*PASSAGE GIVEN:*
I got errors as shown below:

Computing W midpoint and stddev using 600 samples...
  0%|          | 0/1000 [00:00<?, ?it/s]/playpen-nas-ssd/luchao/software/miniconda3/envs/eg3d/lib/python3.9/site-packages/torch/nn/modules/module.py:1488: UserWarning: operator() profile_node %106 : int = prim::profile_ivalue(%104)
 does not have profile information (Triggered internally at /opt/conda/conda-bld/pytorch_1674202356920/work/torch/csrc/jit/codegen/cuda/graph_fuser.cpp:105.)
  return forward_call(*args, **kwargs)
  0%|          | 0/1000 [00:07<?, ?it/s]
Traceback (most recent call last):
  File "/playpen-nas-ssd/luchao/projects/eg3d/eg3d/train.py", line 396, in <module>
    main() # pylint: disable=no-value-for-parameter
  File "/playpen-nas-ssd/luchao/software/miniconda3/envs/eg3d/lib/python3.9/site-packages/click/core.py", line 1128, in __call__
    return self.main(*args, **kwargs)

*INFORMATION SUPPLIED:*
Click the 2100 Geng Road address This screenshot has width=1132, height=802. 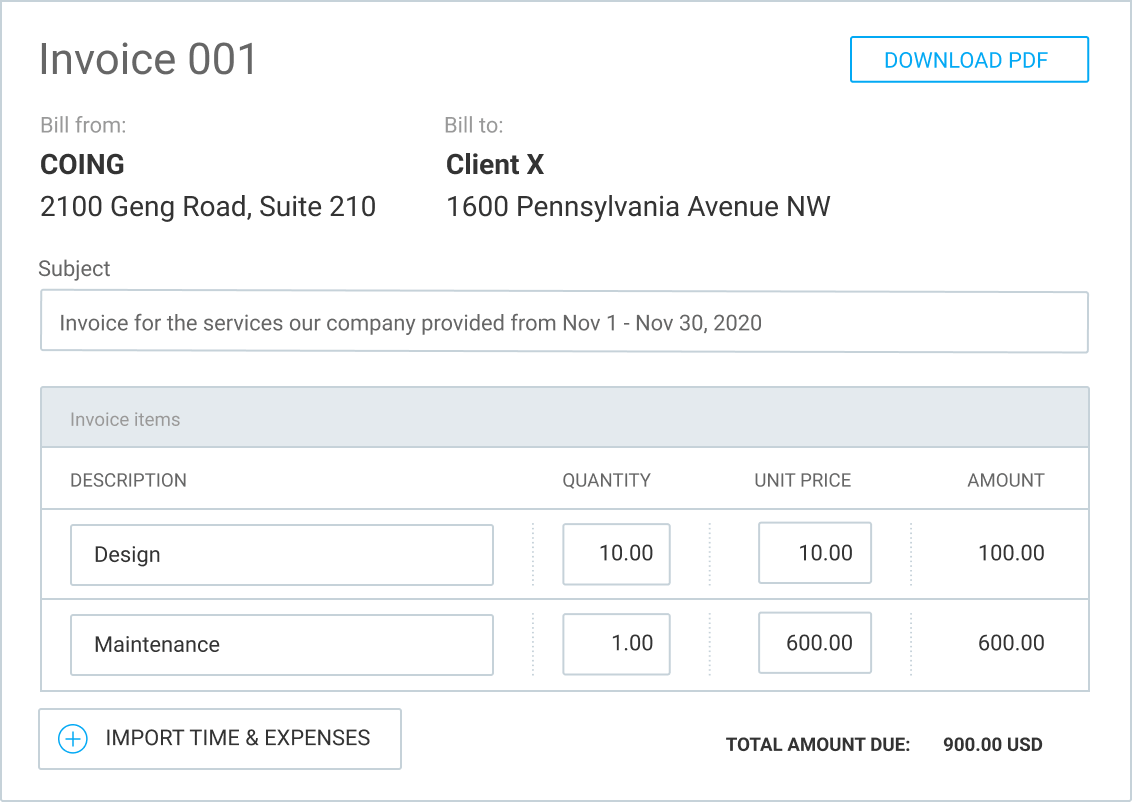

*AIM 1:* According to the error log, how many samples are used to compute the W midpoint and stddev?
*AIM 2:* Repeat everything in the error log from "does not have" down to "return self.main(*args, **kwargs)".

*TASK RESULT 1:* 600 samples.

*TASK RESULT 2:*
does not have profile information (Triggered internally at /opt/conda/conda-bld/pytorch_1674202356920/work/torch/csrc/jit/codegen/cuda/graph_fuser.cpp:105.)
  return forward_call(*args, **kwargs)
  0%|          | 0/1000 [00:07<?, ?it/s]
Traceback (most recent call last):
  File "/playpen-nas-ssd/luchao/projects/eg3d/eg3d/train.py", line 396, in <module>
    main() # pylint: disable=no-value-for-parameter
  File "/playpen-nas-ssd/luchao/software/miniconda3/envs/eg3d/lib/python3.9/site-packages/click/core.py", line 1128, in __call__
    return self.main(*args, **kwargs)